*** Selected text Section Begins ***

U.S. Sues eBay For Allegedly Violating 3 Environmental Laws

U.S. Sues eBay For Allegedly Violating 3 Environmental Laws

On Wednesday, the Justice Department filed a lawsuit against e-commerce marketplace, eBay, accusing the company of “unlawfully selling and distributing” over 371,000 products that violate three environmental laws.

“Laws that prohibit selling products that can severely harm human health and the environment apply to e-commerce retailers like eBay just as they do to brick-and-mortar stores,” Assistant Attorney General Todd Kim of the Justice Department’s Environment and Natural Resources Division, said in the release. “We are committed to preventing the unlawful sale and distribution of emissions-defeating devices and dangerous chemicals that, if used improperly, can lead to dire consequences for individuals and communities.”

The complaint, filed in the U.S. District Court for the Eastern District of New York, alleges that eBay engaged in the sale, promotion, or facilitation of over 343,000 aftermarket defeat devices, which disable motor vehicle emission controls and elevate emissions, including harmful substances such as carbon monoxide and nitrogen oxides, thus violating the Clean Air Act (CAA).

Related: U.S. Government and 17 States Sue Amazon Over Alleged Anticompetitive Practices That Led to Higher Prices for Consumers

The complaint also alleges that eBay violated the Fungicide, and Rodenticide Act (FIFRA) by improperly distributing or selling at least 23,000 “unregistered, misbranded, or restricted-use” pesticide products — pesticides that are not available for purchase by the general public, as prohibited by the EPA.

*** Selected text Section Ends ***
*** Recorded data Section Begins ***

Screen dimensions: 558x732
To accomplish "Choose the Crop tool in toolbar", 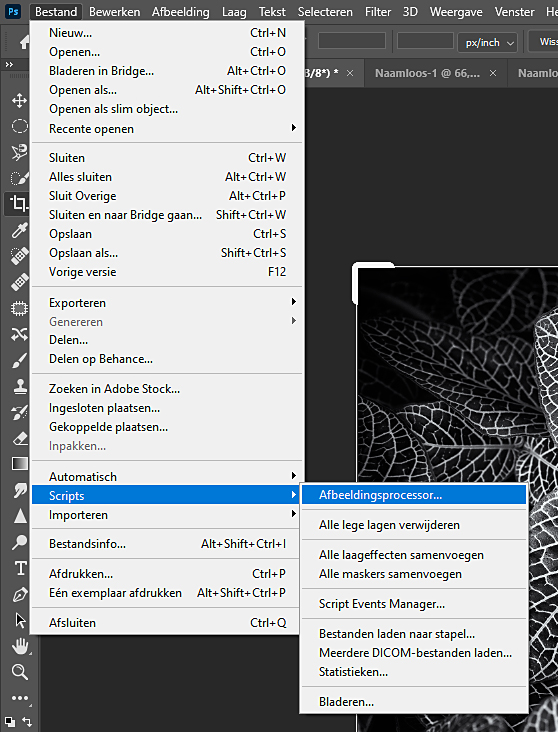I will point(19,204).
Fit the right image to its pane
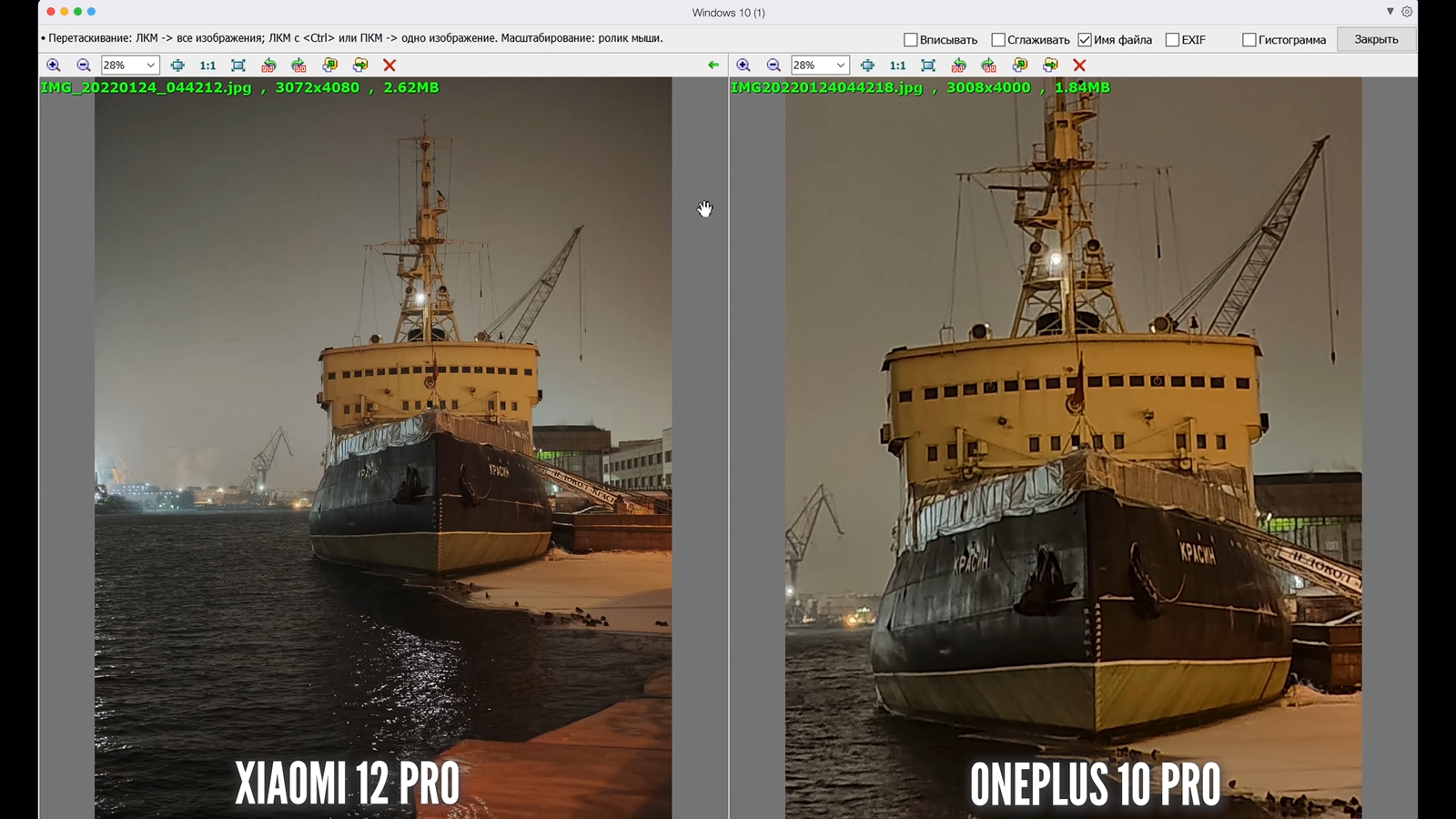 [928, 66]
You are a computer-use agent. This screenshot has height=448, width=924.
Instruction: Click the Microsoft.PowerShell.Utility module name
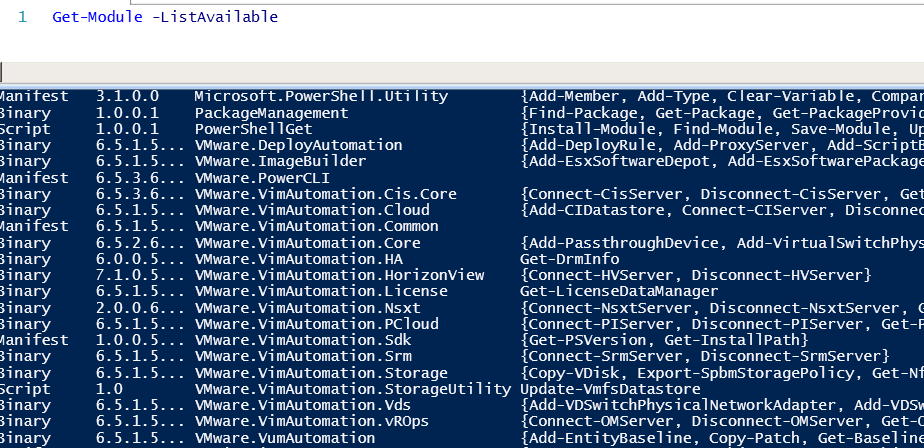coord(321,96)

*** Recorded data Section Ends ***

Problem to work on:
Answer from the eBay lawsuit article:
(a) In which court was the complaint filed?
(b) How many aftermarket defeat devices is eBay alleged to have sold, promoted, or facilitated?
(c) What position does Todd Kim hold?
The entries are separate from the eBay lawsuit article.

Response:
(a) The U.S. District Court for the Eastern District of New York.
(b) Over 343,000.
(c) Assistant Attorney General of the Justice Department's Environment and Natural Resources Division.